The new limited liability subsidiary is being called Amyxa Pharmaceuticals and will initially be housed at Aphios' Woburn, Mass., headquarters until it builds its own staff. The reason for forming Amyxa is simple: Worldwide concerns of an avian flu pandemic may signify a market opportunity for companies such as Aphios, but the actual development of a prophylactic or therapeutic treatment carries with it a great deal of risk.

With the creation of Amyxa, "the rest of the company is protected from any liability associated with that," said Aphios CEO Trevor Castor.

Aphios typically works with generic drugs that have established safety profiles. It develops new drug delivery formulations and creates enhanced versions of natural products, such as ginger.

Amyxa's plan is to create anti-influenza drugs from marine microorganisms and terrestrial plants that are protective against different strains of influenza A (including H5N1) and influenza B. Health authorities have expressed concern that the current strain of the avian flu (H5N1) could result in a pandemic if it is mutated and transferred human to human.

Each year, 40 million Americans develop the flu and as many as 40,000 die from it, but that number could rise drastically if preventive therapies are not in place, Aphios said.

The company said that nature is an excellent source of anti-influenza drugs. Amyxa will screen a library of marine microorganisms, isolated from normal to extremeophilic environments in U.S. territorial waters, and it will screen medicinal plants using its SuperFluids CXF fractionation technology.

So far, about 1,000 marine microorganism fractions - 2 percent of the marine microorganism library - have been screened against both influenza A and B in cytoprotection and cytotoxicity assays. Several fractions have shown activity against influenza A, and Aphios also has discovered an anti-influenza supercritical fluid fraction of a medicinal plant.

Castor said he hopes Amyxa will be in preclinical studies this year with a promising lead candidate and move into the clinic sometime next year. The product could enter a Phase I and then move rapidly into a Phase II/III trial.

"A drug like this can get accelerated clearance once it's proved to be safe," Castor told BioWorld Today.

Amyxa's products will be "very specific" for certain strains of the influenza A and B viruses, Castor said. Foster City, Calif.-based Gilead Sciences Inc.'s Tamiflu (oseltamivir phosphate) also is being studied as a treatment for the avian flu, but some safety questions recently arose when 12 Japanese children taking the drug for influenza died. Tamiflu, which is marketed by Basel, Switzerland-based F. Hoffmann-La Roche Ltd., is approved to treat uncomplicated influenza A and B in patients ages 1 and older, and also is used to prevent infection in high-risk patients, ages 13 and older.

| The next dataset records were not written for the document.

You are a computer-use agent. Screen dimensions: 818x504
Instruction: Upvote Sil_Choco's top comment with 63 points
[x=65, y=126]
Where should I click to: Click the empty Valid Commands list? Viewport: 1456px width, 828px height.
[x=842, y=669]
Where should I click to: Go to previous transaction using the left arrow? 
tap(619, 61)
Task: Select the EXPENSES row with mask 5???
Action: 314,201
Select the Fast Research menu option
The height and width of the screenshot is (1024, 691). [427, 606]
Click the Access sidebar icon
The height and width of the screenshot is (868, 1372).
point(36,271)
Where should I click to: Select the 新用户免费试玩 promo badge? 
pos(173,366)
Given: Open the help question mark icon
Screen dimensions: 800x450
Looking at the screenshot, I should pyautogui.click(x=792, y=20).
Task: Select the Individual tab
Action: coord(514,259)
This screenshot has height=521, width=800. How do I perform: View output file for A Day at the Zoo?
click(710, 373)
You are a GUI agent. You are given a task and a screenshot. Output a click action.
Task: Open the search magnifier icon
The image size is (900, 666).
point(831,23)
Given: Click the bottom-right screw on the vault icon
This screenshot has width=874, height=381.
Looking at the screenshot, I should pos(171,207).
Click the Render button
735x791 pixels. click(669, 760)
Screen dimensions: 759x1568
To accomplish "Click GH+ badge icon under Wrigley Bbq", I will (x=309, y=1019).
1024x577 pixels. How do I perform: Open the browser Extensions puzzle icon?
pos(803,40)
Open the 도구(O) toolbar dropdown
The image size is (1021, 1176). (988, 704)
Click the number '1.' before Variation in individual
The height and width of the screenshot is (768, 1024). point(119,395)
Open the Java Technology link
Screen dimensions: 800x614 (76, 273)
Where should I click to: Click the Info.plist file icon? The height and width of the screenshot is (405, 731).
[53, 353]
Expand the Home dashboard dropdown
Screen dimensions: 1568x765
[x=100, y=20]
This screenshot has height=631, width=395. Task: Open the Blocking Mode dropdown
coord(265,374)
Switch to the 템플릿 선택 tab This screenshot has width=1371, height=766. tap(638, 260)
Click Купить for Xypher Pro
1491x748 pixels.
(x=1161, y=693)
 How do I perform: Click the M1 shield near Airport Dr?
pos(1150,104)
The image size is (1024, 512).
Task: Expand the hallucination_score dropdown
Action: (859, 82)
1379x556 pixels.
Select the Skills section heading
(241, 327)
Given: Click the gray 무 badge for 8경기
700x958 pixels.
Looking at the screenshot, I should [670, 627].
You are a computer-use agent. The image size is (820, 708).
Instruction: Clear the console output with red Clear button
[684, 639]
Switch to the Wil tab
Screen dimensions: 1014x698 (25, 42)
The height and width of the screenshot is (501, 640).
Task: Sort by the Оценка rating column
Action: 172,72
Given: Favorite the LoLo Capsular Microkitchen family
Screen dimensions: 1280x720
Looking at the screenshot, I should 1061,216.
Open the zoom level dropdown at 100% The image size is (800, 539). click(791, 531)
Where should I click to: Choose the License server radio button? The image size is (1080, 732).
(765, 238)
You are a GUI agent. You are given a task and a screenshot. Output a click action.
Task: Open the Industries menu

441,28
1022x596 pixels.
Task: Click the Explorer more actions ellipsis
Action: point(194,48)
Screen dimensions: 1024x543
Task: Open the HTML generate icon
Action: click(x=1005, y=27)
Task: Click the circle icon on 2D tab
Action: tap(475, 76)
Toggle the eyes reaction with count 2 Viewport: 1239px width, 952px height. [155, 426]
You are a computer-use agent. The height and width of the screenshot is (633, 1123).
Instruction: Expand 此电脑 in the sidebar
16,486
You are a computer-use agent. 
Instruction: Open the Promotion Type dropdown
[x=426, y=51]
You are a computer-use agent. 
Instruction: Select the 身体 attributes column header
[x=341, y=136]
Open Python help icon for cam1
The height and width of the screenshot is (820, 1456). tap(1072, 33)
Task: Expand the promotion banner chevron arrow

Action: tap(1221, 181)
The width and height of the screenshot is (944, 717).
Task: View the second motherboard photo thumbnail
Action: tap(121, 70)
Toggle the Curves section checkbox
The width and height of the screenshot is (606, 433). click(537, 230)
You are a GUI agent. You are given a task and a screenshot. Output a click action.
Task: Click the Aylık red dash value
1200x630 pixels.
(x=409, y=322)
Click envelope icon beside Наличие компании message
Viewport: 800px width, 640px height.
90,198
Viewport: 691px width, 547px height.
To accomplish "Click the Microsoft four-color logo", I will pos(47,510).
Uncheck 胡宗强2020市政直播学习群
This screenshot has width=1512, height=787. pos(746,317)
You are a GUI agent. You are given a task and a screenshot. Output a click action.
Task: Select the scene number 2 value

The drug is a neuraminidase inhibitor that acts by blocking the viral enzyme to prevent the virus from invading cells in the respiratory tract. (See BioWorld Today, Nov. 21, 2005.)

Amyxa's strategy is to find natural sources of anti-influenza drugs, considering drug development companies such as Gilead have had success in that area. Fifty-two percent of the 1,031 new chemical entities approved between 1981 and 2002 were based on natural products, Amyxa said. The percentage rises when looking at anti-infectives: 68.5 percent were based on natural products. And of the 35 antiviral new chemical entities approved between 1981 and 2002, 71 percent, including Tamiflu, are naturally derived or based on a natural product molecule, it said.

Aphios is working to transfer its technology and research to Amyxa, which eventually will have its own staff and move to its own location. Currently, the company does not have any grants and is "being funded under internal resources right now," Castor said.

The name Amyxa is derived from two Greek words and means "free of influenza or free of mucus," Castor said.

In its own pipeline, Aphios is studying a number of natural products in the oral and intravenous forms, including SuperCool Gingerol for calming stomachs and healthy digestion; Zindol for chemotherapy-induced nausea, emesis, motion and morning sickness; SuperCool St. John for emotional well-being; Xantol for mild to moderate depression; SuperCool Palmetto for healthy prostate function and hair follicles; Sperol for enlarged prostate and male pattern baldness; LoTax and Taxosomes for breast and ovarian cancers; and Dermos for early stage Kaposi's sarcoma, melanoma and other cancers.